The pivot has been expensive, the districts have said. But county government might help.
Tuesday, the county’s governing board will consider giving the Cobb County School District more than $8.1 million to defray its costs related to virtual learning imposed by the pandemic.
According to the proposal, the county would reimburse the school district for such expenses using money the former received from the federal government in April.
The money, totaling more than $132 million, was made available by the CARES Act, a stimulus bill Congress passed in late March to help individuals, businesses and state and local governments weather the economic impact of the coronavirus.
The Cobb and Marietta school districts received a portion of that money as well. But it won’t be enough, they say.
Last week, Gov. Brian Kemp signed the state budget, which cuts K-12 education by $950 million and does not include the 2% raises Kemp had in his original budget recommendations, before the virus caused state tax collection shortfalls.
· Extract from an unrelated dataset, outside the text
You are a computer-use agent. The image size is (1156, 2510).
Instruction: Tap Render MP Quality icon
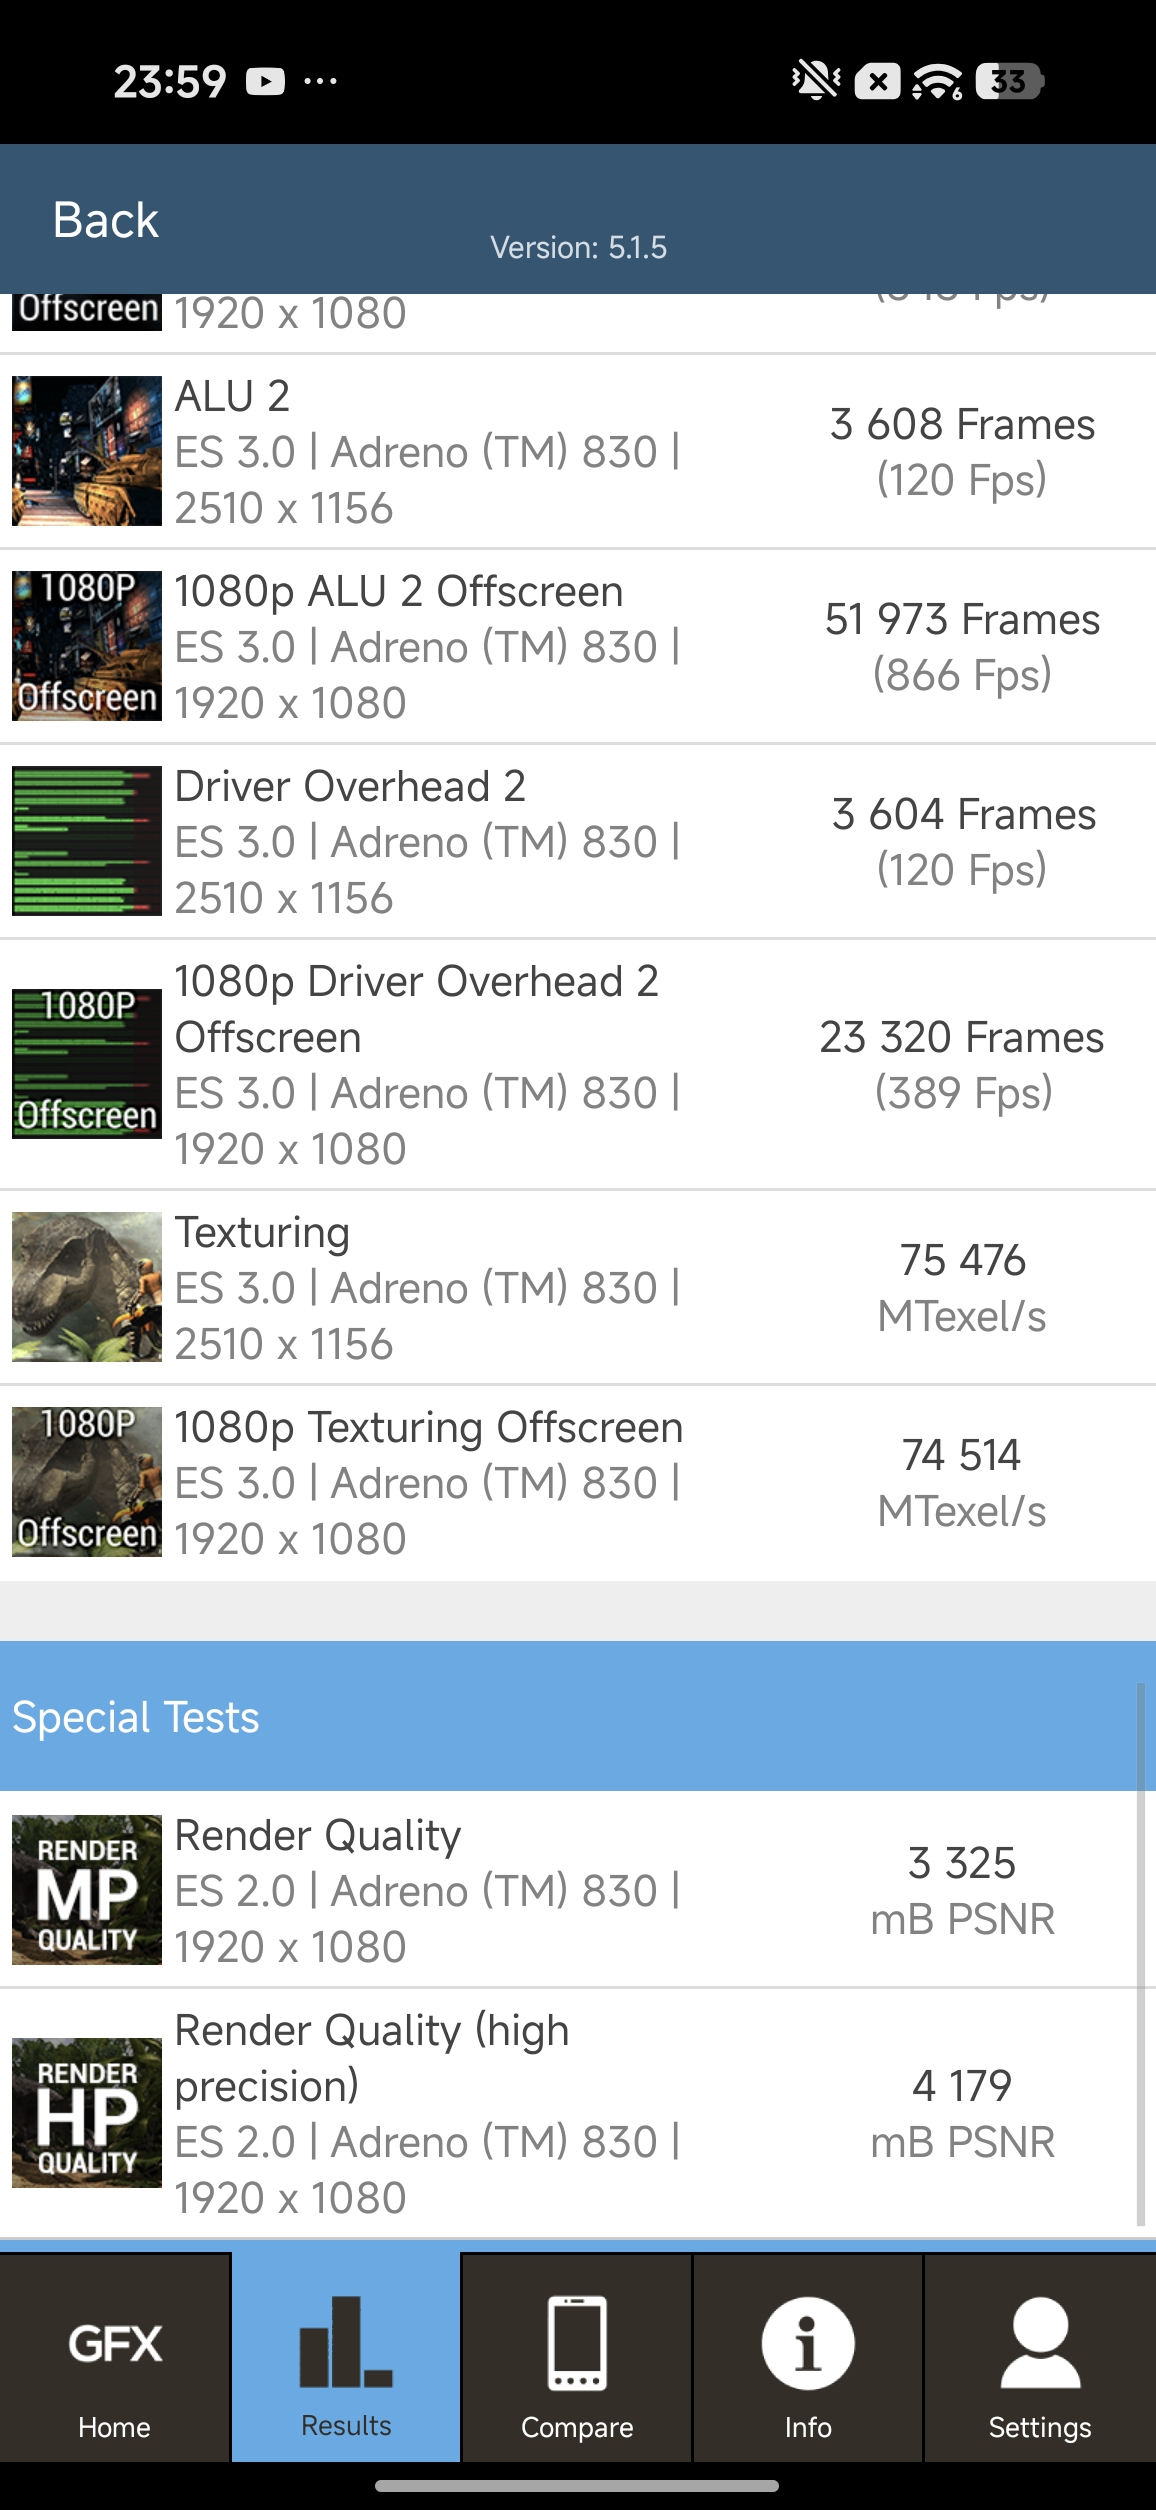tap(87, 1890)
Of the $411 million provided to the state by the CARES Act, the 113,000-student Cobb district received about $16 million, while Marietta schools — with 9,000 students — was given about a tenth of that, $1.6 million.
“There will be some people that say, ‘Well, wait a minute, you got CARES Act funding from the state to each school,’ and that’s true,” Ragsdale said, addressing the school board at a meeting in June. “Now even though we’re the second-largest district in the state, I forget what number we are in amount of money received. It’s not second.”
Ragsdale later said the district received the sixth highest amount of funding statewide.
The superintendent said then the school district had been preparing for 14% budget cuts, which would have left a budget hole of $80 million for Cobb schools. With budget cuts closer to 11% in late June, Ragsdale said the $16 million in CARES Act money will still fall well short of the gap.
“So, yes, we still drastically need the funding of ... the proposal that we have submitted to commissioners,” he said at the meeting.